1. The duties to be charged pursuant to Article 16 of Directive 69/73/EEC on goods which, at the time when they were entered for inward processing, were eligible for a favourable tariff arrangement by reason of their end-use shall be calculated by reference to the rate corresponding to this favourable tariff arrangement in so far as the said goods: (a) have indeed been put to the end-use which allows such arrangement to be granted in accordance with the relevant Community provisions;
or
(b) are made subject to the conditions provided for by the Community for the granting of the said arrangement. (1)OJ No L 58, 8.3.1969, p. 1. (2)OJ No L 24, 30.1.1976, p. 58.
2. The provisions of paragraph 1 shall be applicable even where, at the time of their entry for inward processing, the goods were not declared under a tariff subheading which provides for a favourable tariff arrangement to be granted by reason of end-use, provided that the requisite control measures so permit.

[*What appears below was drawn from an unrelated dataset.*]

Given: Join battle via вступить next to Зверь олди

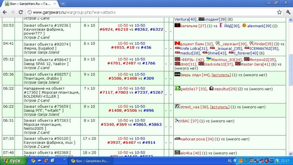Looking at the screenshot, I should (221, 75).
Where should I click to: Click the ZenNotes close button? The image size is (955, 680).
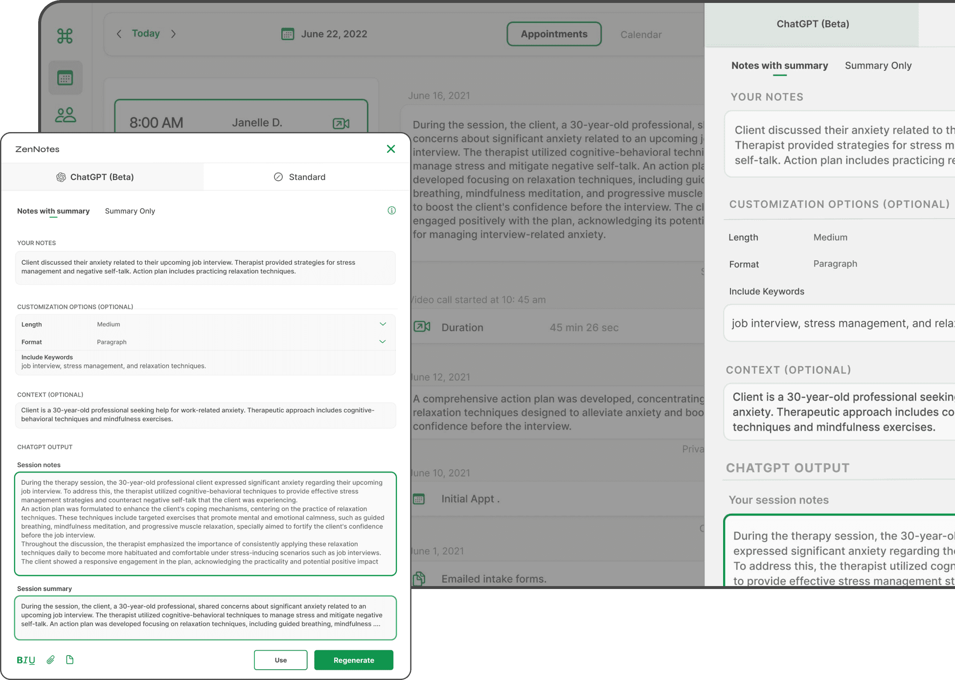point(391,149)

3. Where the goods are declared at the time of their entry for inward processing under a tariff subheading which provides for a favourable tariff arrangement to be granted by reason of end-use, the competent authorities may require a deposit or security in respect of the full amount of the duties which would have to be charged if they allowed the compensating products, intermediate products or goods in the unaltered state to be put into free circulation without the goods having been put to the end-use for which the favourable tariff arrangement is provided.